Some, mostly on the left, have talked about requiring smokers to take out a licence, or of a weekly limit on the units of alcohol people may consume. This is simple coercion, and has nothing to do with nudge. The aim of nudge is to make life easier by presenting opportunities, not about making life difficult for those who perversely take choices the state disapproves of.
Some in the medical profession want the default position on organ donation to be a presumption of consent, with the implication that your body belongs to the state unless you go to the trouble of specifically saying otherwise. This again is not nudging people but using their inertia to take them where they might not choose to go.
Nudge is about altering the choice architecture, as Thaler and Sunstein put it. One of their examples concerns organ donation. Roughly two-thirds of people approve of it, but only about a quarter sign up for it. Some states now ask the question when people apply for a driver's licence. They do not presume consent, but simply ask the applicant to tick yes or no. About two-thirds tick yes, roughly the number who approve of it. The aim is to present people with an easy opportunity to express a choice.
It is, of course, open to abuse. People will clamour for what they call a nudge to stop people from doing things they disapprove of. Already Nanny State is looking for ways to make it difficult for people to do what they want to. They will try to use opt-outs to coerce people by their own inertia. Nudge, done properly, is about making choices easier, not harder.

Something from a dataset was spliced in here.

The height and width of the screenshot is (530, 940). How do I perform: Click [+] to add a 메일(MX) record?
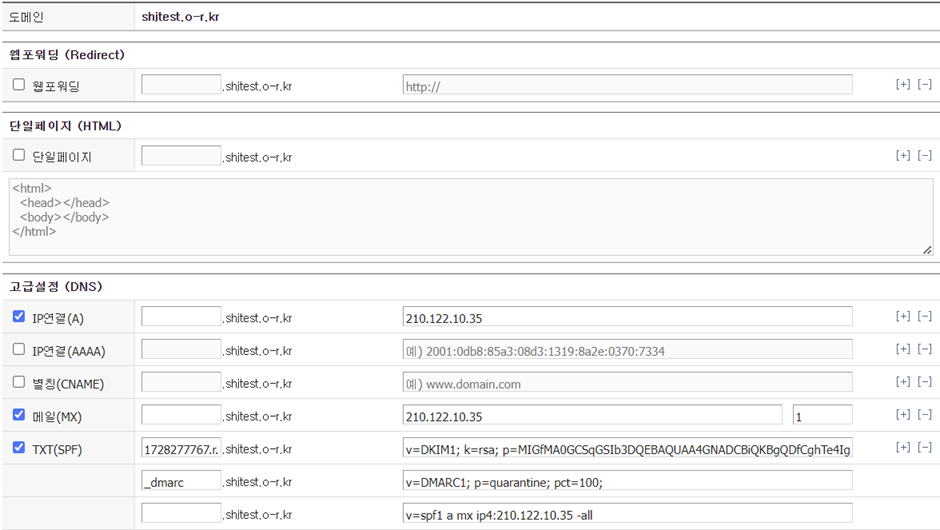(x=903, y=415)
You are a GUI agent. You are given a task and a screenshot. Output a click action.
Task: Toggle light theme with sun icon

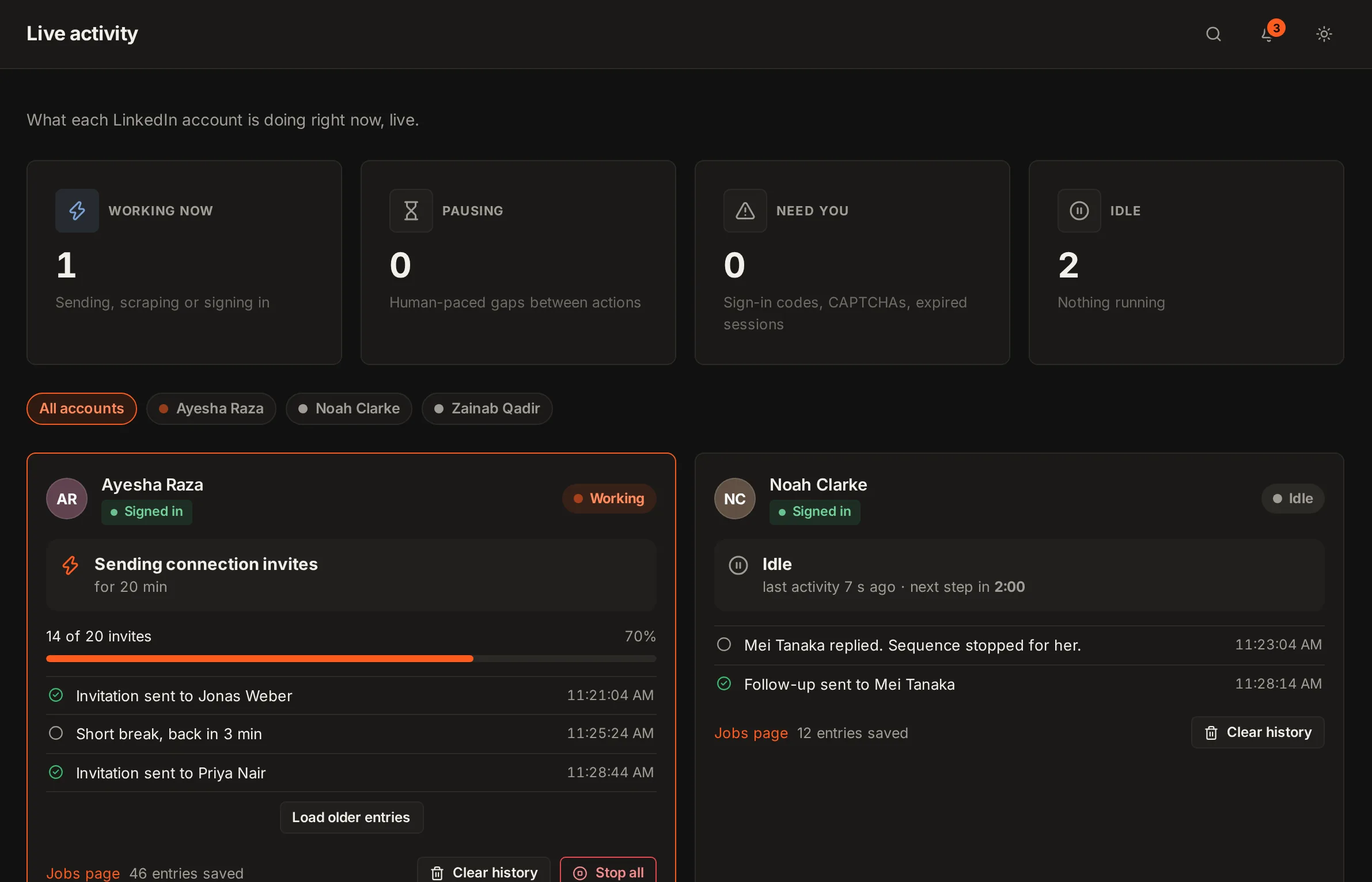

Giving people the opportunity to make charitable donations when they use plastic cards is a good idea, and will probably increase charitable donations. The banks and local business communities should ensure this does not exclusively favour the big name fashionable charities, but includes worthwhile efforts that are smaller scale or more locally based.
This is commendable. But watch out for any attempt to use your inertia to steer you. Freedom should be the default.